Scaling Agile @ OTTO

What is the article about?

Agile Development is definitely nothing new at OTTO – the term has long since reached Peak Hype. The first generation of Developers for whom 'Agile' is ancient history (or simply their regular working routine) are now almost Senior Devs. In brief, the term has lost its gloss and what we might now call 'Agile' is often a mix of Agile, Lean, XP and other working principles.

Quite a bit has already been written about our working approaches at http://otto.tech – but comparatively little about product development in cross-functional teams, and absolutely nada about 'triads'. So it's high time we changed that!

Agile teams

At the beginning of OTTO's Agile journey from 2011 onwards, all the 'Feature teams' (FTs) involved in the development of the Webshop were agile in the sense that they worked based on Scrum. Maybe not exactly according to textbook Scrum, but quite close. For a company that had previously driven traditional project management as defined by ITIL, with a pool of developers from which the project teams were recruited and with project durations of 18 months, this was already major progress.

Agile team (the Kanban board is hidden just around the corner).
Agile team (the Kanban board is hidden just around the corner).

To accompany the process we hired a consultancy that specialized in the introduction of Scrum. All teams were required to stick to THE PROCESS – in fact, they all had the exact same meeting sequence and schedule, from sprint planning right through to the retrospective.

This changed rapidly, as the teams were granted very far-reaching competencies at an early stage. In the target 'Lhotse' architecture, from the word go we distinguished between microarchitecture (for which the teams had full responsibility) and macroarchitecture (for which we established few fundamental rules).

After some discussion, the teams had adapted the processes to their own requirements latest by 2012.

These days we've long taken it for granted that methods like Scrum are tools, and that teams should be allowed to select the tools for their daily work themselves – and adapt these if required. Nevertheless, looking back I think it was a smart move that all of us, coming from a classic project organisation, shared a uniform working approach to begin with and only made adjustments when we'd understood well enough what Agile Development is all about.

Arbeitssituation
Arbeitssituation

“We are now in the “post-Agile” age. ‘Post’-something means that we are in an in-between period, where one thing has been incorporated into our culture and the next thing has not yet formed to the point of naming.“
-- Alistair Cockburn

Most teams today tend to work more in a Kanban system with the best of Scrum, i.e. daily standups and retrospectives.
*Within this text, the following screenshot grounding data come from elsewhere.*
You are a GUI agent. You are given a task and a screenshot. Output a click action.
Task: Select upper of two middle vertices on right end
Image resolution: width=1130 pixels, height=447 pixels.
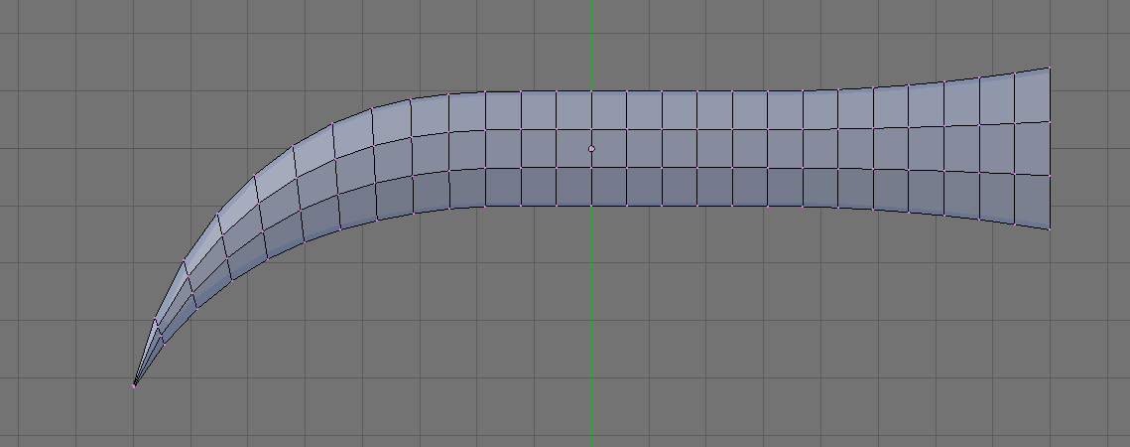coord(1050,122)
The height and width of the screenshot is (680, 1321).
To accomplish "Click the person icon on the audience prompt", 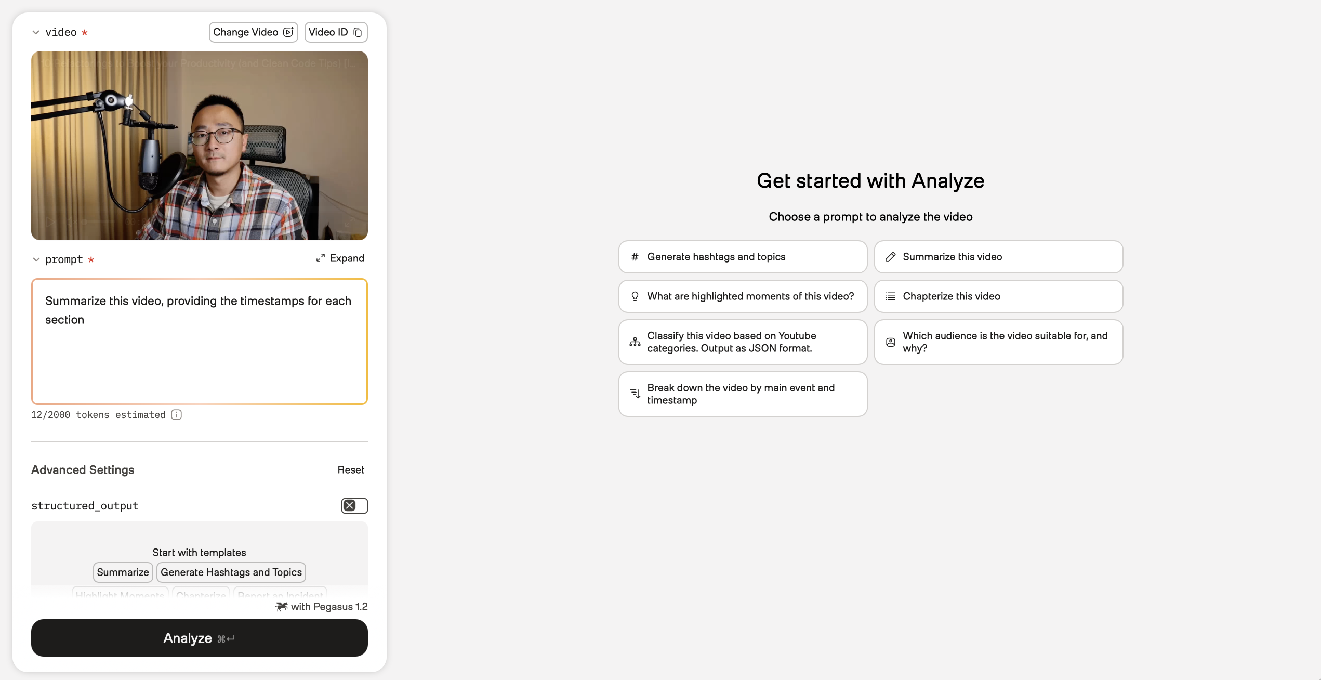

What remain are the core values from the Agile world, enriched by certain elements from Lean, DevOps and XP:

  • Work at least in pairs
  • Focus on the customer
  • Work iteratively in small increments
  • Go into production continuously
  • Always benchmark your current state of progress
  • Test on the customer whether you are achieving your goals
  • Limit work-in-progress
  • Automate everything
  • Act responsibly
  • etc.

Some teams naturally are further down the line in their journey than others and in some places you can certainly still see some cargo-cult Agile.

Cross-functional teams

In order to develop high-quality software and keep an overview of the customer's needs, we need to get ourselves into a rapid feedback cycle. We develop the upcoming feature in small increments and make it explicit how we intend to measure success. We continuously measure whether we are achieving success as planned, and learn from this what our next development steps are.

One of many cross-functional teams
One of many cross-functional teams

In a complex system, nobody can predict how a specific change will be received by the customer, so only constant testing on the customer will help. Of course, this entails that deviations from whatever the plan is become normal – and that far-reaching solution-level plans which stretch too far into the future make very little sense. Staying aware of the objectives is all the more important in preserving clarity on which parameters should be measured.
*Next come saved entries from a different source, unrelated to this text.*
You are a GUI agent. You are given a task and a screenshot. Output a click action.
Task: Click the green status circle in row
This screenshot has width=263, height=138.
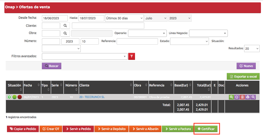click(14, 97)
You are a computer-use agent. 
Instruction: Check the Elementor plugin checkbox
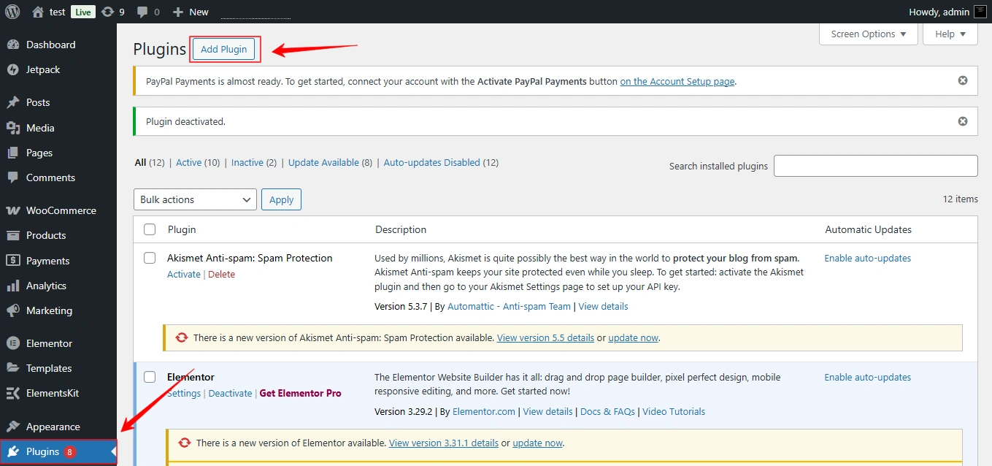pos(150,377)
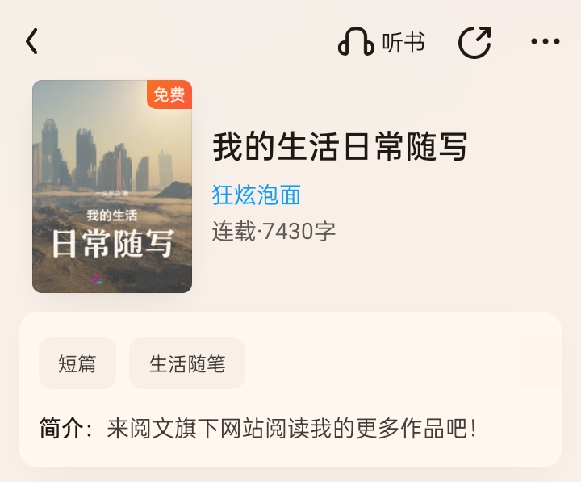Select the 生活随笔 tag
The width and height of the screenshot is (581, 482).
187,363
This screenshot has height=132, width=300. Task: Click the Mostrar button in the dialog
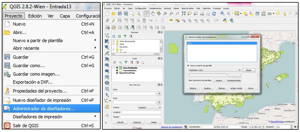[x=193, y=88]
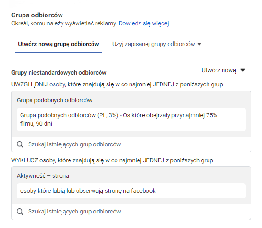The image size is (262, 228).
Task: Click the blue osoby link in UWZGLĘDNIJ line
Action: [57, 84]
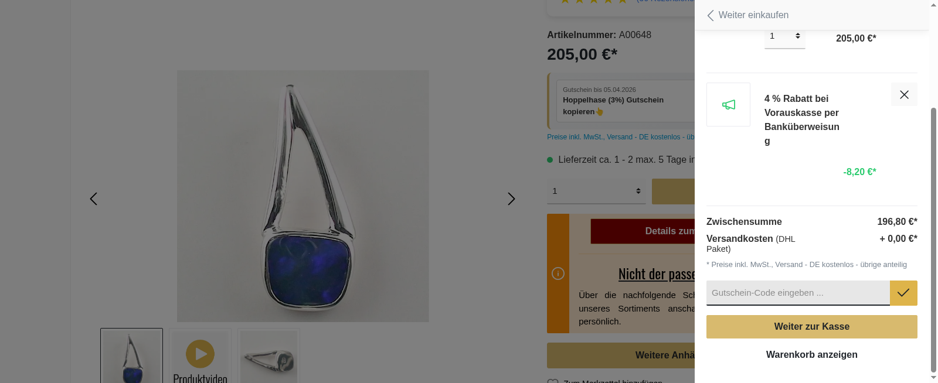The width and height of the screenshot is (938, 383).
Task: Show next product image with right arrow
Action: 511,199
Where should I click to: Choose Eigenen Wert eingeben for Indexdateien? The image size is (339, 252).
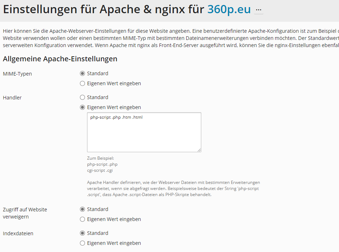tap(82, 243)
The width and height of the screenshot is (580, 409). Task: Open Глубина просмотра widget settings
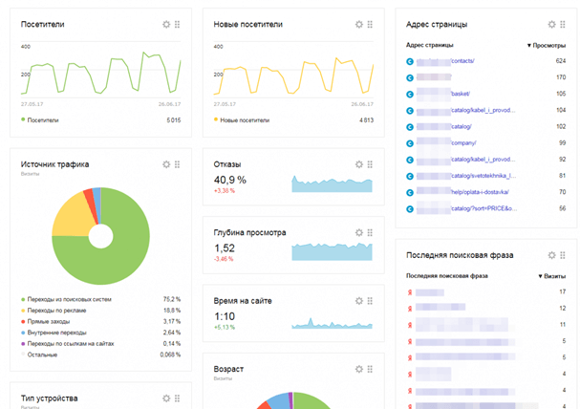click(359, 232)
“Without data you are just another person with an opinion.“ -- W. E. Deming

In order to develop software further in a working approach like this, you need a diverse range of know-how. To be able to work at high speed in a perpetual cycle, you definitely need these skills in your team – otherwise you'll constantly be chewing your nails during the frequent waiting times in your feedback cycle.
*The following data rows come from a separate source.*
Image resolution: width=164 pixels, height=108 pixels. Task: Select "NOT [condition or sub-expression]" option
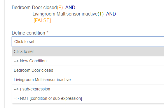[x=88, y=98]
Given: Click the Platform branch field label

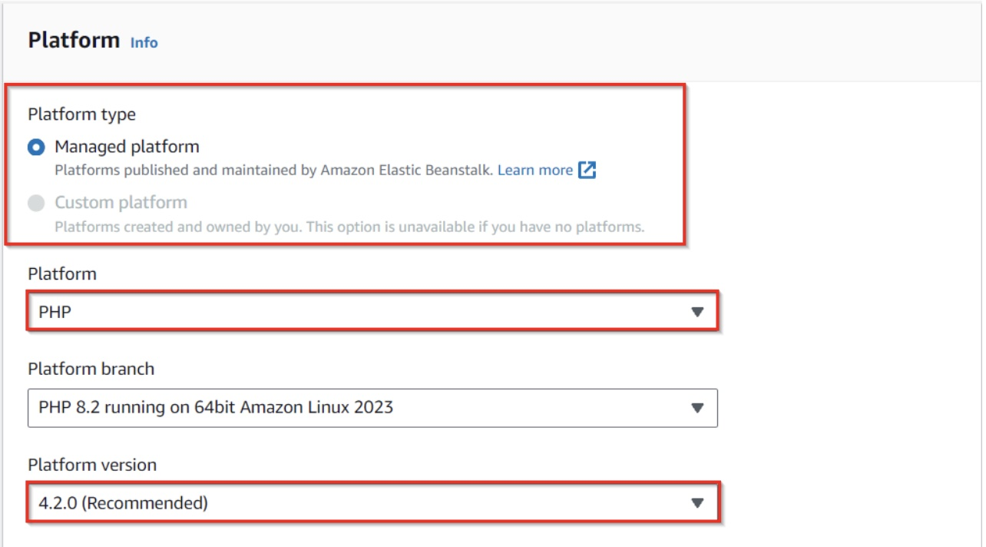Looking at the screenshot, I should [91, 369].
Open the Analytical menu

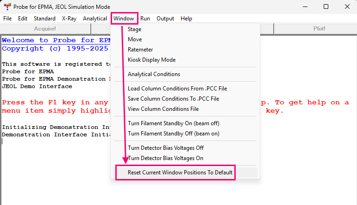[95, 19]
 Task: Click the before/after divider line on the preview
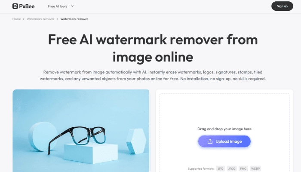coord(149,131)
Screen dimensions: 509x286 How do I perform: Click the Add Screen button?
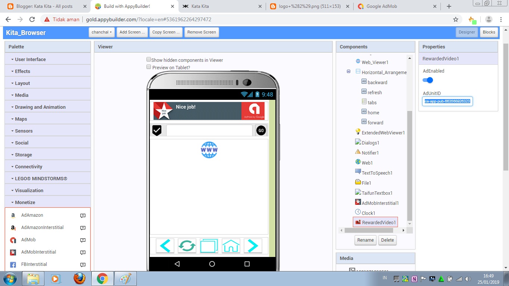132,32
Incidentally, the teams must also be permanently able to go into production independently of other teams in a largely automated manner, which is why many teams at OTTO now practice Continuous Deployment: practically every single 'git push' triggers a deployment pipeline and therefore leads to a go-live. Thousands of deployments per day are now complete normality.

In our company, this means that all Feature teams are cross-functional. Whether it's Frontend and Backend Development, Operations, Quality Assurance, Web Analysts, or User Experience (UX), all the expertise needed to develop and operate software is available within the team itself as often as possible.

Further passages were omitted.